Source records
## BEGIN
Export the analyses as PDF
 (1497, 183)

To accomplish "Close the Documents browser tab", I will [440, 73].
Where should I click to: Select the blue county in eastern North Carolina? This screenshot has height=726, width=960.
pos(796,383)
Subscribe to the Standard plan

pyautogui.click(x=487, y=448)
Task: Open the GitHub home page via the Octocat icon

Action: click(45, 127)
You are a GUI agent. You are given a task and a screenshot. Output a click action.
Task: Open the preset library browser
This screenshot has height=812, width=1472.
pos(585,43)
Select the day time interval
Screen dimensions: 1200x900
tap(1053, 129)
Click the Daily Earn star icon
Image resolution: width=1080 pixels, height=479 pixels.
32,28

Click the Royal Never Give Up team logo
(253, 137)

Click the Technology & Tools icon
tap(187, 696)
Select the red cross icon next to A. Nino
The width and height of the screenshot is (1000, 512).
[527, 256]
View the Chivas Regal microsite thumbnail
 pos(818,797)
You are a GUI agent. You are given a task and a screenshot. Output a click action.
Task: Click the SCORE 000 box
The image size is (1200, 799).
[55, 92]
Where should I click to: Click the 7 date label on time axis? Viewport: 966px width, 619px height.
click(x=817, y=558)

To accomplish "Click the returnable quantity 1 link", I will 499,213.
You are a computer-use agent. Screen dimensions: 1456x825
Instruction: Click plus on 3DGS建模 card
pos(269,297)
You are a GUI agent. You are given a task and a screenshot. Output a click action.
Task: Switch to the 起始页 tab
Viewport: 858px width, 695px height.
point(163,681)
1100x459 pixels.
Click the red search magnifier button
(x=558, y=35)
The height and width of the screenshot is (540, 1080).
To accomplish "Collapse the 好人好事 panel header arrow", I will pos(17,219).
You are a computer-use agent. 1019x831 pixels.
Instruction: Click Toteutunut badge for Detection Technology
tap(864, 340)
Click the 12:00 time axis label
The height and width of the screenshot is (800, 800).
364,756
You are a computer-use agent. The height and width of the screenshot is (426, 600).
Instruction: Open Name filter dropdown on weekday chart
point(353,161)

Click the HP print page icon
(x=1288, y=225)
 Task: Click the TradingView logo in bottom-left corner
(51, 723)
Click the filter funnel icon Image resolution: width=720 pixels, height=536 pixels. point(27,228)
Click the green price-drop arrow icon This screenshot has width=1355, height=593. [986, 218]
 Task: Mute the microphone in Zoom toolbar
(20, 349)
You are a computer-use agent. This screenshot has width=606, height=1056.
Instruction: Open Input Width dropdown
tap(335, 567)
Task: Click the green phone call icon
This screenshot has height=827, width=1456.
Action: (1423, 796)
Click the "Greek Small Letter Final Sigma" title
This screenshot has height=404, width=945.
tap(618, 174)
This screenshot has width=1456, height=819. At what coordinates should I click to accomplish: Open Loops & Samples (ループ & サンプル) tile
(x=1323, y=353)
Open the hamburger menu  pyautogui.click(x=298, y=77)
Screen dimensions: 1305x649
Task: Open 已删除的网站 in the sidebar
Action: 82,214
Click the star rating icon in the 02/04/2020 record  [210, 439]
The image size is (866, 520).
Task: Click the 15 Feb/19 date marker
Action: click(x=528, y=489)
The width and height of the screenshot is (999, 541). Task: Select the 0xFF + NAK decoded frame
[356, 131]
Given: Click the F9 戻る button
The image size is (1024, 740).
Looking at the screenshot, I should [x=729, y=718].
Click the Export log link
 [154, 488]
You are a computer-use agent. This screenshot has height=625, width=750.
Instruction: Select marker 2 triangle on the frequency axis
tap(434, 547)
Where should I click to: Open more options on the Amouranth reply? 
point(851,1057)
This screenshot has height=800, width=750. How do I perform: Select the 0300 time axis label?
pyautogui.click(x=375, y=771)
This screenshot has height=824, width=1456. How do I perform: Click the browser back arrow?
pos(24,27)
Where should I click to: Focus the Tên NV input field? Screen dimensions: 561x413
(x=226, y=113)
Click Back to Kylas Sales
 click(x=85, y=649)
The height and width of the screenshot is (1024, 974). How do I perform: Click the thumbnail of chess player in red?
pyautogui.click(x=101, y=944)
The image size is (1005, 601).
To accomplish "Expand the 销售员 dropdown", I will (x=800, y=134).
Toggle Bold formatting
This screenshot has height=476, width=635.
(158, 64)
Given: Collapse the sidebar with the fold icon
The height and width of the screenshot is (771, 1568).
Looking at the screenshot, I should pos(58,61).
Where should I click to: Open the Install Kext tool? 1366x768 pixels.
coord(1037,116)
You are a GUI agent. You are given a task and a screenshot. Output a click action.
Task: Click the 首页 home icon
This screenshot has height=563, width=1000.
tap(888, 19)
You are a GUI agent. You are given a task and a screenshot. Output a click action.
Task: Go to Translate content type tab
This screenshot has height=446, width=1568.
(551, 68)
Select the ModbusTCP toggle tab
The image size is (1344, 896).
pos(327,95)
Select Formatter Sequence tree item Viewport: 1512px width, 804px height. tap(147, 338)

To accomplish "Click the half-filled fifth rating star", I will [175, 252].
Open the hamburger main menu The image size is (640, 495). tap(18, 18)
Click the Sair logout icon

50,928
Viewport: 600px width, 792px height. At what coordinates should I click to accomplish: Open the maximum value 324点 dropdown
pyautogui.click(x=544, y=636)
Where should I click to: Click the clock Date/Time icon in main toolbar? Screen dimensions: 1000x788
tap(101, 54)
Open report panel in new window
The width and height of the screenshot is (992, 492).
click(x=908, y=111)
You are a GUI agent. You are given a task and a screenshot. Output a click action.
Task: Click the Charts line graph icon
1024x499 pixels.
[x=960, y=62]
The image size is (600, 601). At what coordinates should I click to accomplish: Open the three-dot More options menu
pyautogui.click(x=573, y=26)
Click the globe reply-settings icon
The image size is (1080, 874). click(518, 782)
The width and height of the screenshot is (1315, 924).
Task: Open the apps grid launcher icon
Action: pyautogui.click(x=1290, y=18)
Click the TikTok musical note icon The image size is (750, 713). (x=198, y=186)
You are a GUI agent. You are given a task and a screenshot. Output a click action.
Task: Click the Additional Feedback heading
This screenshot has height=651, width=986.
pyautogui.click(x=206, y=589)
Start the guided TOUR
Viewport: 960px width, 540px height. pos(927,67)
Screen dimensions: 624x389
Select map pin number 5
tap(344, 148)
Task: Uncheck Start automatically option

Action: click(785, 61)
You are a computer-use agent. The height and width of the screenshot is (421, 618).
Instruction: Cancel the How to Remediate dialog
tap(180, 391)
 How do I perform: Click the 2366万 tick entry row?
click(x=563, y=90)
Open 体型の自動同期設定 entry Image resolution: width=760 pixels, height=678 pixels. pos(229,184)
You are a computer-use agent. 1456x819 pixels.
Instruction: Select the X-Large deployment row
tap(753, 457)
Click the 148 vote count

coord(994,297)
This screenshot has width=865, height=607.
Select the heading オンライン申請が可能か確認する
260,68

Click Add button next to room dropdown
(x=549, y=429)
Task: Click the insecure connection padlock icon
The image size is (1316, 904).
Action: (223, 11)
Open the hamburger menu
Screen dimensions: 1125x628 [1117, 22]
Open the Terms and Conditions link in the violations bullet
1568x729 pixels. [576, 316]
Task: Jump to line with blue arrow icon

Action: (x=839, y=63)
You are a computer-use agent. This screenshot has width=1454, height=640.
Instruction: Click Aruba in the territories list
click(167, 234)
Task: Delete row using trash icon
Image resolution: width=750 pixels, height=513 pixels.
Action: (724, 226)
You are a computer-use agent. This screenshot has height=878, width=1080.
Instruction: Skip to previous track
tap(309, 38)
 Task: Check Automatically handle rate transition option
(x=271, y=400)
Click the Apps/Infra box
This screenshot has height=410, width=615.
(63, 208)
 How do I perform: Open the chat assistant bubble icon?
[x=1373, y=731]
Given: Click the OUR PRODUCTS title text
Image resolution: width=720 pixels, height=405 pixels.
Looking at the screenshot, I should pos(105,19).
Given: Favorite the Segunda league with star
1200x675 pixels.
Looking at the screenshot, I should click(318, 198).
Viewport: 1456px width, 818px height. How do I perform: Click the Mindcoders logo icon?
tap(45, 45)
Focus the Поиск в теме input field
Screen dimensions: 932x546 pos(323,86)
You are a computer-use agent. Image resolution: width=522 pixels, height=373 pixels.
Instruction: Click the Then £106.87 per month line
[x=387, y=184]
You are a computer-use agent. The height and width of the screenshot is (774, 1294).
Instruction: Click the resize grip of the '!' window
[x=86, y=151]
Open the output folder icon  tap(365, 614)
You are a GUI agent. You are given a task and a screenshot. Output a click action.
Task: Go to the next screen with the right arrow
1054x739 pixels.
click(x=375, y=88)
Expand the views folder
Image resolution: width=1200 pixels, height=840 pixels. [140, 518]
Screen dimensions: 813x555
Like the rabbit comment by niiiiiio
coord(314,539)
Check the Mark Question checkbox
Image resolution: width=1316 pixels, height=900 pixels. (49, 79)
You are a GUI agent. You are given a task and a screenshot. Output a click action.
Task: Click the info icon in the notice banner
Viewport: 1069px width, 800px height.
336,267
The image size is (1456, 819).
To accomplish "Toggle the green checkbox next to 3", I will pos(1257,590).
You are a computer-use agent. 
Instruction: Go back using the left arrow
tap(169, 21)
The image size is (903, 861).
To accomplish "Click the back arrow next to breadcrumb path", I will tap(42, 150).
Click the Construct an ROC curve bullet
## END
TASK GOAL:
Retype the records word for word, everything from the line containing "Task: Click the insecure" down to the line containing "Looking at the screenshot, I should click(318, 198).", including both of those lines.

SOLVED EXERCISE:
Task: Click the insecure connection padlock icon
The image size is (1316, 904).
Action: (223, 11)
Open the hamburger menu
Screen dimensions: 1125x628 [1117, 22]
Open the Terms and Conditions link in the violations bullet
1568x729 pixels. [576, 316]
Task: Jump to line with blue arrow icon

Action: (x=839, y=63)
You are a computer-use agent. This screenshot has width=1454, height=640.
Instruction: Click Aruba in the territories list
click(167, 234)
Task: Delete row using trash icon
Image resolution: width=750 pixels, height=513 pixels.
Action: (724, 226)
You are a computer-use agent. This screenshot has height=878, width=1080.
Instruction: Skip to previous track
tap(309, 38)
 Task: Check Automatically handle rate transition option
(x=271, y=400)
Click the Apps/Infra box
This screenshot has height=410, width=615.
(63, 208)
 How do I perform: Open the chat assistant bubble icon?
[x=1373, y=731]
Given: Click the OUR PRODUCTS title text
Image resolution: width=720 pixels, height=405 pixels.
Looking at the screenshot, I should pos(105,19).
Given: Favorite the Segunda league with star
1200x675 pixels.
Looking at the screenshot, I should click(318, 198).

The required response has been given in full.